Recorded information Block Start

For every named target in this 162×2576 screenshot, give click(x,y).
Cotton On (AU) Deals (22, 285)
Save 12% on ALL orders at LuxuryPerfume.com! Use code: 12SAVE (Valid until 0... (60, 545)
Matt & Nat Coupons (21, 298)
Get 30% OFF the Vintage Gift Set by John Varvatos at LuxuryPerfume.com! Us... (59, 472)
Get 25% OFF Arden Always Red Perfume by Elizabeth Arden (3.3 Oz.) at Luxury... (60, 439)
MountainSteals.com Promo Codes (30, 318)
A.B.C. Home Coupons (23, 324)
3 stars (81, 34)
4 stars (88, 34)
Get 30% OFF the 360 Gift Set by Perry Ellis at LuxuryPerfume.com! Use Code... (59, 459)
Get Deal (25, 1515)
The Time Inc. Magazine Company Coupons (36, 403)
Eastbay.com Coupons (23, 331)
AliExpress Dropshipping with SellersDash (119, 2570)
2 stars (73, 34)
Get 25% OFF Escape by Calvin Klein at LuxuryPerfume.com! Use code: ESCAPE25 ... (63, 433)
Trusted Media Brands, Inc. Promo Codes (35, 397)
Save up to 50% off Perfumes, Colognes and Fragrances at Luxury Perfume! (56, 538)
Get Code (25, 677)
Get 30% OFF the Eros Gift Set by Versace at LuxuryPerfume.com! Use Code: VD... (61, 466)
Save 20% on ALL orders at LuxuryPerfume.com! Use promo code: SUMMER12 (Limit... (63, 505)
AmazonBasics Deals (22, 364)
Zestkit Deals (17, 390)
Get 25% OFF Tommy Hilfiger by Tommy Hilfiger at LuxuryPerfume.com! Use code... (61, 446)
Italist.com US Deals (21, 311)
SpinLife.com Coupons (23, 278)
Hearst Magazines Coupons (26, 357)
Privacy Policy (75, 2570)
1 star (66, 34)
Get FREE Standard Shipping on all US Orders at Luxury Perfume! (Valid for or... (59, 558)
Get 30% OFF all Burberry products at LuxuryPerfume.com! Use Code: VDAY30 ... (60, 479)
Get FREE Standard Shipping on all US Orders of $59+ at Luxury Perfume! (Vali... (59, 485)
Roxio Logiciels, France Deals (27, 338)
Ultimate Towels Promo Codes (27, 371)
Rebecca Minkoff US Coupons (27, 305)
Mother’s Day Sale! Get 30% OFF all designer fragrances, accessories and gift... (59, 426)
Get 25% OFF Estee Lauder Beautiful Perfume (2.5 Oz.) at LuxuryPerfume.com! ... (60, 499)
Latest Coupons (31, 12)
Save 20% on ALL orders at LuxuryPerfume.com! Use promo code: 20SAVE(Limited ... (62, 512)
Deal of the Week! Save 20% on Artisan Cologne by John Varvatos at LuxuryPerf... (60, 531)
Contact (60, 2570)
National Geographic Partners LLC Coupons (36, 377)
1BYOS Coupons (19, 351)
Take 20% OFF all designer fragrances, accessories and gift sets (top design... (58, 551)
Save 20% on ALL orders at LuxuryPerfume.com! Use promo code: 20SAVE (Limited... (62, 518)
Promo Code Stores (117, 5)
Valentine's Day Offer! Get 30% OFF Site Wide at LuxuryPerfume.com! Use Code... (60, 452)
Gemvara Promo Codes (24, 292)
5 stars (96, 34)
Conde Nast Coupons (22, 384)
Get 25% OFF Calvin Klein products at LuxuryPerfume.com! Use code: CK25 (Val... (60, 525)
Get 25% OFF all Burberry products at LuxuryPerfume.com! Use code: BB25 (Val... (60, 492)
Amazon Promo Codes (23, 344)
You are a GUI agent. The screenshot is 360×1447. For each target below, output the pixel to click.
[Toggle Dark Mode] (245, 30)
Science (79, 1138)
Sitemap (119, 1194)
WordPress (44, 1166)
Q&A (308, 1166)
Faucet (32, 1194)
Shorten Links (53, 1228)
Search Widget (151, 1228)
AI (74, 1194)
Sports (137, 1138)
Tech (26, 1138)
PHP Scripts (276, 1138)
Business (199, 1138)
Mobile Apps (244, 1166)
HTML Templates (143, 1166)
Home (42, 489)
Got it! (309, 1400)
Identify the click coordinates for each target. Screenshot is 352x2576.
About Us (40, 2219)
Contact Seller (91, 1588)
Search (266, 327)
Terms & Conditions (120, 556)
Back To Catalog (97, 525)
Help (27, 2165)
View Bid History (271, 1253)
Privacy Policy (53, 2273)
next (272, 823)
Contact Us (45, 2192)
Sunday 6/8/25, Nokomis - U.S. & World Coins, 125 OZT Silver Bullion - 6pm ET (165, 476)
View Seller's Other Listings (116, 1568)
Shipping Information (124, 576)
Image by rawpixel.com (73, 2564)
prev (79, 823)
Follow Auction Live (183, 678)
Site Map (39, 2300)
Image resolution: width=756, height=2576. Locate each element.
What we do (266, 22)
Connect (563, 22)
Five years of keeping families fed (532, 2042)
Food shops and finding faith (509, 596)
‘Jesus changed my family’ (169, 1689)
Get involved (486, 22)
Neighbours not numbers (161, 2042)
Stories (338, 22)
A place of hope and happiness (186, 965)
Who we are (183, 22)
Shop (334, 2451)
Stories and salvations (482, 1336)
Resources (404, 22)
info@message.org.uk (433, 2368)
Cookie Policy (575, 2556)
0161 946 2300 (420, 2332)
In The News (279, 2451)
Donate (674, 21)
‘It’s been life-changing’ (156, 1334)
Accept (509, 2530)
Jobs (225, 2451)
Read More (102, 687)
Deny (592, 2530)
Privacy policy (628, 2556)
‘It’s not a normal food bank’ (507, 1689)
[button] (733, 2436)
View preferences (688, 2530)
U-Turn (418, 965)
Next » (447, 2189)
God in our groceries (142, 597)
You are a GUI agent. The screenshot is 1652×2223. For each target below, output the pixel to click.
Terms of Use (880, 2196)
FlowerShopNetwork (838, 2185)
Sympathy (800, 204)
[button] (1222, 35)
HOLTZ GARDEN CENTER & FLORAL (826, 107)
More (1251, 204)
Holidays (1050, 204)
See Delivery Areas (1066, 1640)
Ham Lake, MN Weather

Recorded information Block End

Print only the lines running from the one with "Contact Seller (91, 1588)" to the final line of the data above, each exactly as it appears.

Contact Seller (91, 1588)
Search (266, 327)
Terms & Conditions (120, 556)
Back To Catalog (97, 525)
Help (27, 2165)
View Bid History (271, 1253)
Privacy Policy (53, 2273)
next (272, 823)
Contact Us (45, 2192)
Sunday 6/8/25, Nokomis - U.S. & World Coins, 125 OZT Silver Bullion - 6pm ET (165, 476)
View Seller's Other Listings (116, 1568)
Shipping Information (124, 576)
Image by rawpixel.com (73, 2564)
prev (79, 823)
Follow Auction Live (183, 678)
Site Map (39, 2300)
Image resolution: width=756, height=2576. Locate each element.
What we do (266, 22)
Connect (563, 22)
Five years of keeping families fed (532, 2042)
Food shops and finding faith (509, 596)
‘Jesus changed my family’ (169, 1689)
Get involved (486, 22)
Neighbours not numbers (161, 2042)
Stories (338, 22)
A place of hope and happiness (186, 965)
Who we are (183, 22)
Shop (334, 2451)
Stories and salvations (482, 1336)
Resources (404, 22)
info@message.org.uk (433, 2368)
Cookie Policy (575, 2556)
0161 946 2300 (420, 2332)
In The News (279, 2451)
Donate (674, 21)
‘It’s been life-changing’ (156, 1334)
Accept (509, 2530)
Jobs (225, 2451)
Read More (102, 687)
Deny (592, 2530)
Privacy policy (628, 2556)
‘It’s not a normal food bank’ (507, 1689)
[button] (733, 2436)
View preferences (688, 2530)
U-Turn (418, 965)
Next » (447, 2189)
God in our groceries (142, 597)
You are a GUI agent. The screenshot is 1652×2223. For each target below, output the pixel to click.
Terms of Use (880, 2196)
FlowerShopNetwork (838, 2185)
Sympathy (800, 204)
[button] (1222, 35)
HOLTZ GARDEN CENTER & FLORAL (826, 107)
More (1251, 204)
Holidays (1050, 204)
See Delivery Areas (1066, 1640)
Ham Lake, MN Weather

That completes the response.